Work to be completed
Copy out the comments below about mopping up sauces with bread, word for word, with nothing added or changed.

Document text
What are you supposed to do with red bean & rice juice? THROW IT OUT?! No, you sop it up with cornbread. Biscuits or garlic bread get dipped in soup. Or gravy. Buttered Italian bread for red sauces. Pizza crust gets swiped through any topping drips on the plate. The end.
Not mopping up with a slab of bread is like not dunking your cookies in milk! Please pass the bread this way!
One of my favourite meals is bacon, eggs and toast. Especially with a nice runny yolk that I mop up after with buttery toast. Actually I don't even wait until the end. I break the yolk and dip my toast as I eat the egg.
Huh. I never thought it would be impolite to use bread to mop up sauces. Sure, it's rude to lick plates (although I will do it if I'm at home and make something particularly tasty), but I figured bread was polite *because* it takes the place of a swiping tongue or finger.
If something is delicious I am ready to lick the plate (I don't unless I'm home alone). Bread is the way to go. Of course, good bread enhances the experience.
I do this all the time, ESPECIALLY when I eat out somewhere that has fabulous sauces (like tapas). I'll even ask for more bread and ask my water/waitress to leave the plate until the sauce is gone!

Supplied information
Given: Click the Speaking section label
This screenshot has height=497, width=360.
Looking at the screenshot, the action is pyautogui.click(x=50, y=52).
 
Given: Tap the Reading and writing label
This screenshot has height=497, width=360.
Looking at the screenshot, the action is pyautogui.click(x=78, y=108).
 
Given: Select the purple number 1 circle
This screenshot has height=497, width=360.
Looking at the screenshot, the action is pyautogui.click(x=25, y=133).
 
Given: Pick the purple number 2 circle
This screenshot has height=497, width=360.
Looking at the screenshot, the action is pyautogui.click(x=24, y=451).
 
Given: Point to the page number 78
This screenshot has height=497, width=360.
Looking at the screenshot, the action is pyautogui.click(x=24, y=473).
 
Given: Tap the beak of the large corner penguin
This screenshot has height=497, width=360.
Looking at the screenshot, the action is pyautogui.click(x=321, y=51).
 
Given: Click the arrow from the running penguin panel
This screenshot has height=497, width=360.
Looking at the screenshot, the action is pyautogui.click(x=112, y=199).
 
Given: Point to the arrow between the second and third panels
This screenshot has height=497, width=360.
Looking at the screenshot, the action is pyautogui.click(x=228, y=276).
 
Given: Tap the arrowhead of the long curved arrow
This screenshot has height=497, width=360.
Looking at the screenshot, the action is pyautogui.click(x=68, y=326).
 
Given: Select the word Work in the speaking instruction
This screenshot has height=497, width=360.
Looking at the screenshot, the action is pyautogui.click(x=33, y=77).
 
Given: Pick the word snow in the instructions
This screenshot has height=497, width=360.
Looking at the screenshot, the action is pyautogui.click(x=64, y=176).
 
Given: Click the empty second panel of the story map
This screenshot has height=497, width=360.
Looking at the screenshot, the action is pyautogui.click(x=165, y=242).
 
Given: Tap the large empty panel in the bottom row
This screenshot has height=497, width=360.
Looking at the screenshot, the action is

Finished answer
What are you supposed to do with red bean & rice juice? THROW IT OUT?! No, you sop it up with cornbread. Biscuits or garlic bread get dipped in soup. Or gravy. Buttered Italian bread for red sauces. Pizza crust gets swiped through any topping drips on the plate. The end.
Not mopping up with a slab of bread is like not dunking your cookies in milk! Please pass the bread this way!
One of my favourite meals is bacon, eggs and toast. Especially with a nice runny yolk that I mop up after with buttery toast. Actually I don't even wait until the end. I break the yolk and dip my toast as I eat the egg.
Huh. I never thought it would be impolite to use bread to mop up sauces. Sure, it's rude to lick plates (although I will do it if I'm at home and make something particularly tasty), but I figured bread was polite *because* it takes the place of a swiping tongue or finger.
If something is delicious I am ready to lick the plate (I don't unless I'm home alone). Bread is the way to go. Of course, good bread enhances the experience.
I do this all the time, ESPECIALLY when I eat out somewhere that has fabulous sauces (like tapas). I'll even ask for more bread and ask my water/waitress to leave the plate until the sauce is gone!